■ **Do this**
Reproduce the rows starting at the line that contains "Where should I" and ending after the line that contains "the post with", including both of those lines. Leave the pictures out of your copy.

■ **Records to use**
-- Start --
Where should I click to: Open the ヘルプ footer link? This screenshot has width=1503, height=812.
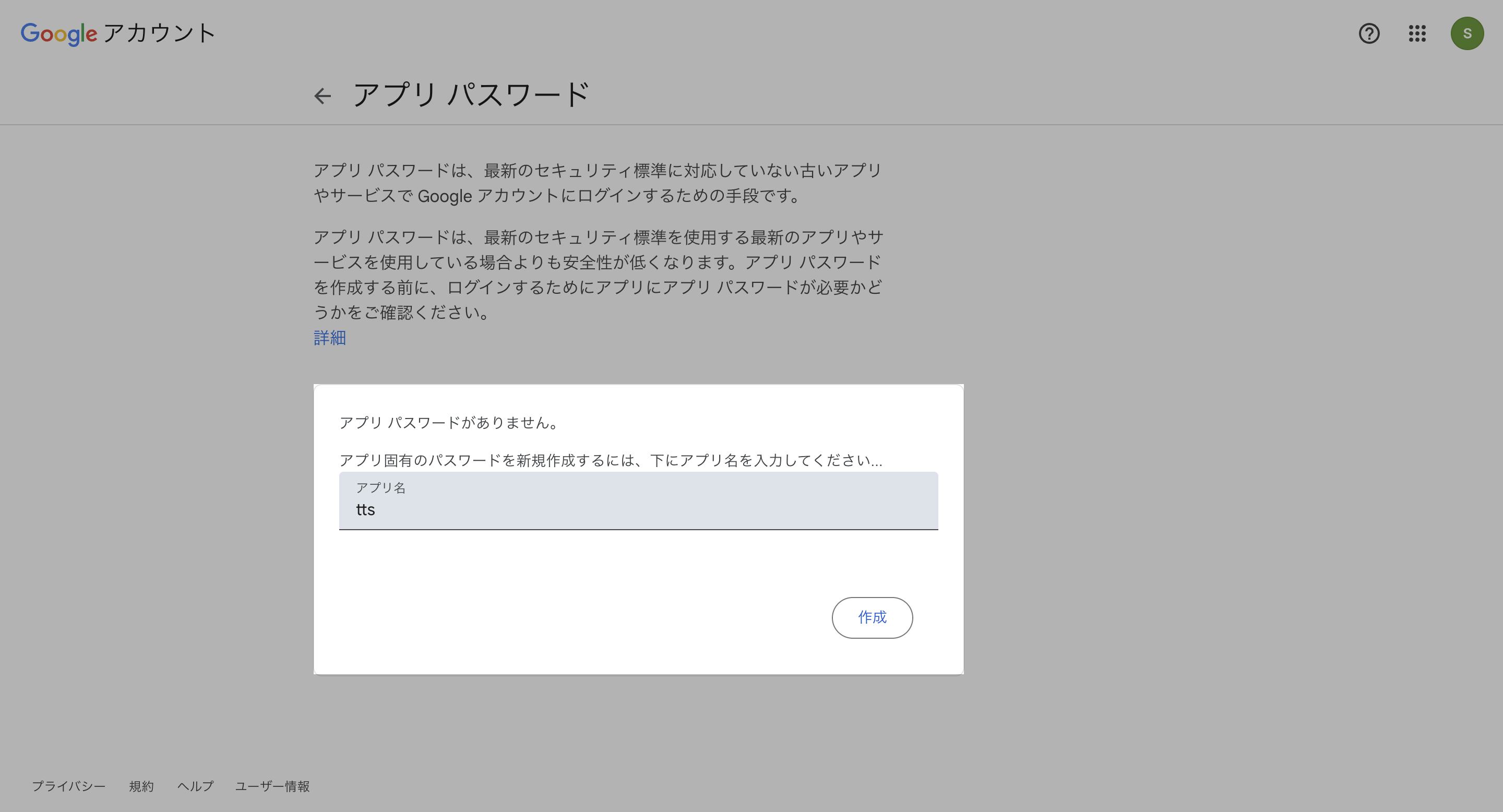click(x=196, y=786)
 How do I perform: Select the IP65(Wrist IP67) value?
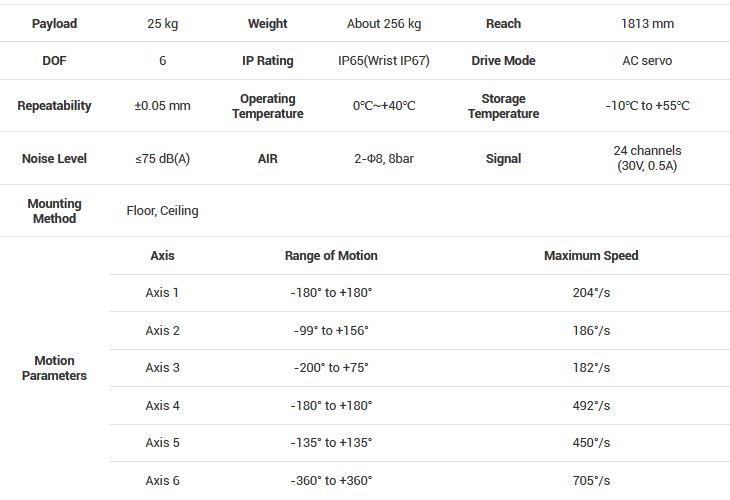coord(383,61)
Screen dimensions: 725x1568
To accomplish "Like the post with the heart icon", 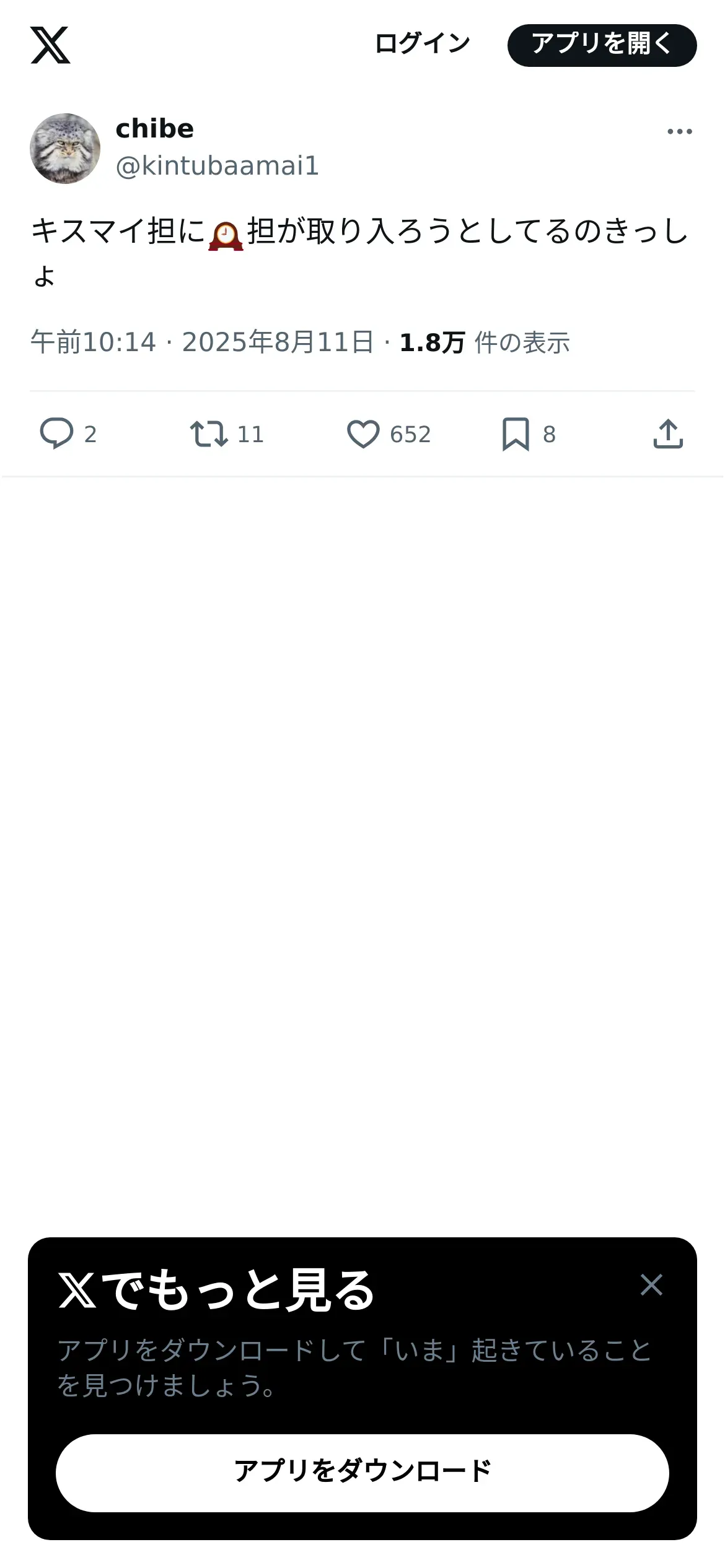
-- End --
-- Start --
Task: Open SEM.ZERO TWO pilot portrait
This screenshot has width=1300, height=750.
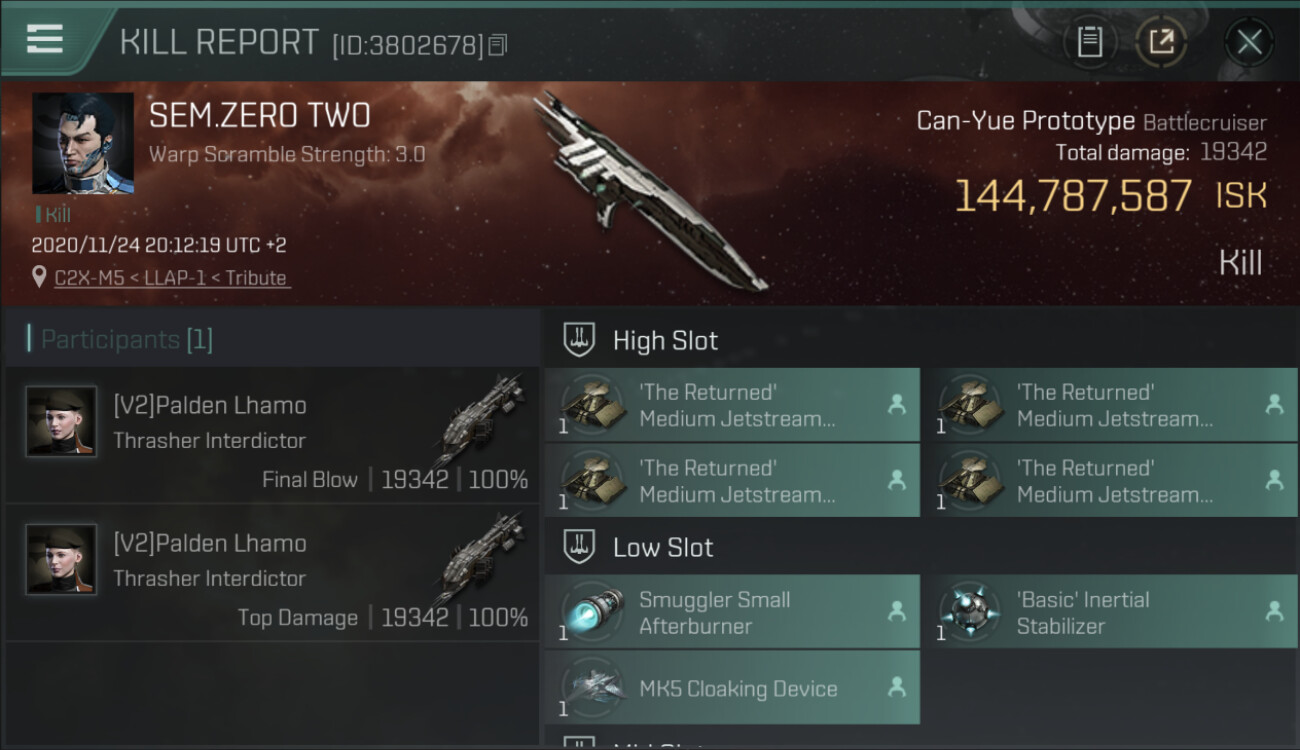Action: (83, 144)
-- End --
-- Start --
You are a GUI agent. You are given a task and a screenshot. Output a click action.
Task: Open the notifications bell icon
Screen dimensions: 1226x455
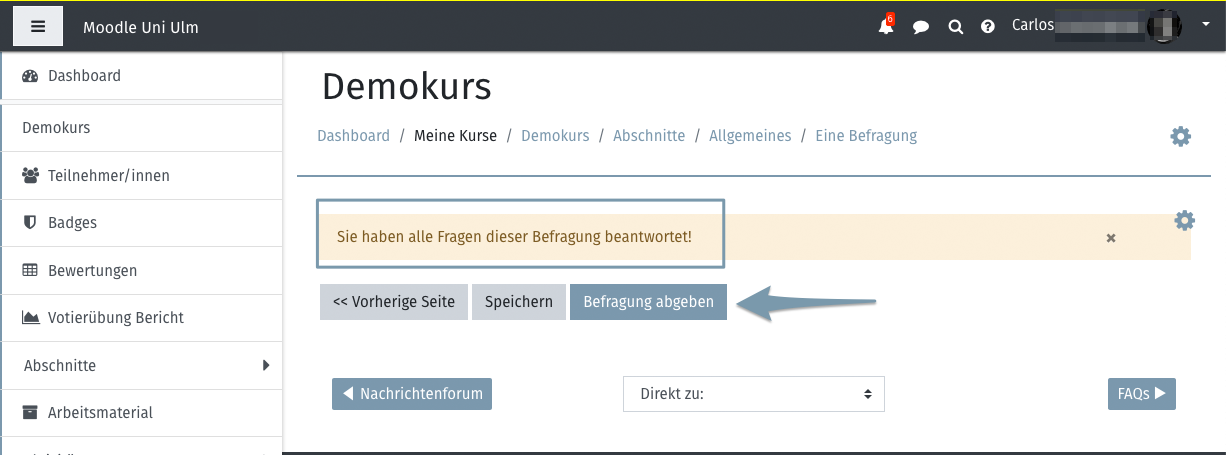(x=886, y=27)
-- End --
■ **Written solution**
Where should I click to: Open the ヘルプ footer link? This screenshot has width=1503, height=812.
click(x=196, y=786)
 How do I perform: Select the IP65(Wrist IP67) value?
coord(383,61)
Screen dimensions: 725x1568
To accomplish "Like the post with the heart icon", 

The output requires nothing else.